I've started a new roll of film and i think the theme is gonna be called My City, My Eyes

I'm going to try and keep the camera with me all the time and just catch the city how I have and will see it.

Broken heart club

So for the second time this month the girl I am madly in love with broke my heart. She broke more than that though, she broke my soul, my trust, my desire to be in love, my mind, my everything. She left me scarred and scared. Now I am inspired ten fold to write here, to create more blogs, to be more creative - basically to throw myself into what I love doing.

I don't feel angry at her, no honestly i still love her. I am worried thought, worried sick, she doesn't know how bad the world can be and she isn't prepared for what can happen when you aren't careful. I know I told her never again - but one day I am going to get her back, I will win her heart again and make her fall even deeper in love with me, and we will have the life we dreamed of.

Until then though I am going to enjoy myself and what I have right now. It is the perfect time, I am in the perfect place, and I am going to surround myself with new friends and new people who will bring out the best in me.

Keep an eye open if you follow this - I am going to be starting a few new blogs.

Thursday, September 26, 2013

Zimmerman you Bastard

So I guess I'll take a shot at this whole George Zimmerman shindig - it's funny cause if I had known people would read what I write I would have recorded the somewhat altered conversation/debate that my buddy and I had about it.

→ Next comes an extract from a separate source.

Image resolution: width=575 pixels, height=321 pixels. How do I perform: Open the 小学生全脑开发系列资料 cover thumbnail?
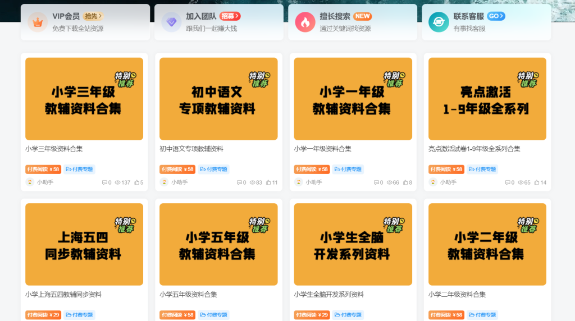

What I remember is we were basically in agreement that we don't think he should have gone free, (it came down to the difference between involuntary manslaughter and self defense.) I get that he had been security and had every legal right to carry a gun, but did he really need to follow Martin? I may only be 21 but to me the smart move would have been to call the local authorities and then follow from a huge distance. If Martin had actually broken in that would have been a different story and argument altogether. But since he didn't at the time and Zimmerman confronted him with a gun it should be his fault.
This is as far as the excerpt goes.